Computer-based visualization (vis) systems provide visual representations of datasets designed to help people carry out tasks more effectively. Visualization is suitable when there is a need to augment human capabilities rather than replace people with computational decision-making methods. The design space of possible vis idioms is huge, and includes the considerations of both how to create and how to interact with visual representations. Vis design is full of trade-offs, and most possibilities in the design space are ineffective for a particular task, so validating the effectiveness of a design is both necessary and difficult. Vis designers must take into account three very different kinds of resource limitations: those of computers, of humans, and of displays. Vis usage can be analyzed in terms of why the user needs it, what data is shown, and how the idiom is designed. I will discuss this framework for analyzing the design of visualization systems.
Tamara Munzner is a professor at the University of British Columbia Department of Computer Science, and holds a PhD from Stanford. She has been active in visualization research since 1991 and has published over 65 papers and book chapters. Her book Visualization Analysis and Design appeared in 2014. She co-chaired InfoVis in 2003 and 2004, co-chaired EuroVis in 2009 and 2010, and is chair of the VIS Executive Committee. Her research interests include the development, evaluation, and characterization of information visualization systems and techniques. She has worked on problem-driven visualization in a broad range of application domains, including genomics, evolutionary biology, geometric topology, computational linguistics, large-scale system administration, web log analysis, and journalism. Her technique-driven interests include graph drawing and dimensionality reduction. Her evaluation interests include both controlled experiments in a laboratory setting and qualitative studies in the field. She received the IEEE VGTC Visualization Technical Achievement Award in 2015.
The enormous successes of deep learning in many domains such as video, audio, speech, text, sequence, etc. has swept the academia and industry alike, to the extent that many are touting deep learning training as an alternative form of programming future applications. Amid this excitement lies a more sombre question: if training for deep learning models is compared to software coding, what is the integrated development environment (IDE) for deep learning training? Specifically, what are the debugging and analysis tools required for manually refining and evolving a deep learning model towards its final form? In this presentation, I will survey related work in this area and outline the visualization requirements of a deep learning IDE that we are currently working on.

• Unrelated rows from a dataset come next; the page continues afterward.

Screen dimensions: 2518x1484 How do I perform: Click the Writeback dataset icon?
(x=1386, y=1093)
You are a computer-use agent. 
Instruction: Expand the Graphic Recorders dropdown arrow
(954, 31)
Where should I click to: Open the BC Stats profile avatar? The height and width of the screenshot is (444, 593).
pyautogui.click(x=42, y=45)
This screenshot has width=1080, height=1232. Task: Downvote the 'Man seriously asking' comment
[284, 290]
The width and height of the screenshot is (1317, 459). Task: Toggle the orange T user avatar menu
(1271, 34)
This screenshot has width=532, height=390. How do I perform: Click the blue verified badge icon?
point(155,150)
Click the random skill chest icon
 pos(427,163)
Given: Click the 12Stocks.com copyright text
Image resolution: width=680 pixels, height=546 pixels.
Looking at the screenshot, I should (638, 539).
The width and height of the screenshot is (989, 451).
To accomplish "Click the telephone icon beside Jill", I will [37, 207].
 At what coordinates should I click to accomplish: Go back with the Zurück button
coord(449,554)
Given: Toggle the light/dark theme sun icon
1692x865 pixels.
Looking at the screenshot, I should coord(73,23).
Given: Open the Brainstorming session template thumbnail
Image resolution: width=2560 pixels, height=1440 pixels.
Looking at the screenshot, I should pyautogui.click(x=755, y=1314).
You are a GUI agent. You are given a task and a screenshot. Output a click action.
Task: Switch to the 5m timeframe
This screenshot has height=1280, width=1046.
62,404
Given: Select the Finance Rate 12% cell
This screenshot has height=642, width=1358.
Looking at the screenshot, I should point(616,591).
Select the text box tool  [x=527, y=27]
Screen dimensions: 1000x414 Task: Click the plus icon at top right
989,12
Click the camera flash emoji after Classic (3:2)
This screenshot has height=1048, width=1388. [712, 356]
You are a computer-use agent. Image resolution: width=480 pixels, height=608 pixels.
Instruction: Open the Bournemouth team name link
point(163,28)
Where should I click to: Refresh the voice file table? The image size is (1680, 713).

Dr. Tzi-cker Chiueh is currently the General Director of Information and Communications Laboratories at Industrial Technology Research Institute and Research Professor in the Computer Science Department of Stony Brook University. He received his BSEE from National Taiwan University, MSCS from Stanford University, and Ph.D. in CS from University of California at Berkeley in 1984, 1988, and 1992, respectively. He received an NSF CAREER award, and several best paper awards, including the 2008 IEEE International Conference on Data Engineering (ICDE), the 2013 ACM Systems and Storage (SYSTOR) conference and the 2015 ACM Symposium on Virtual Execution Environments (VEE), Before joining ITRI, Dr. Chiueh served as the director of Core Research in Symantec Research Labs. Dr. Chiueh has published over 200 refereed conference and journal papers in the areas of data center networking, large-scale storage systems, and software security.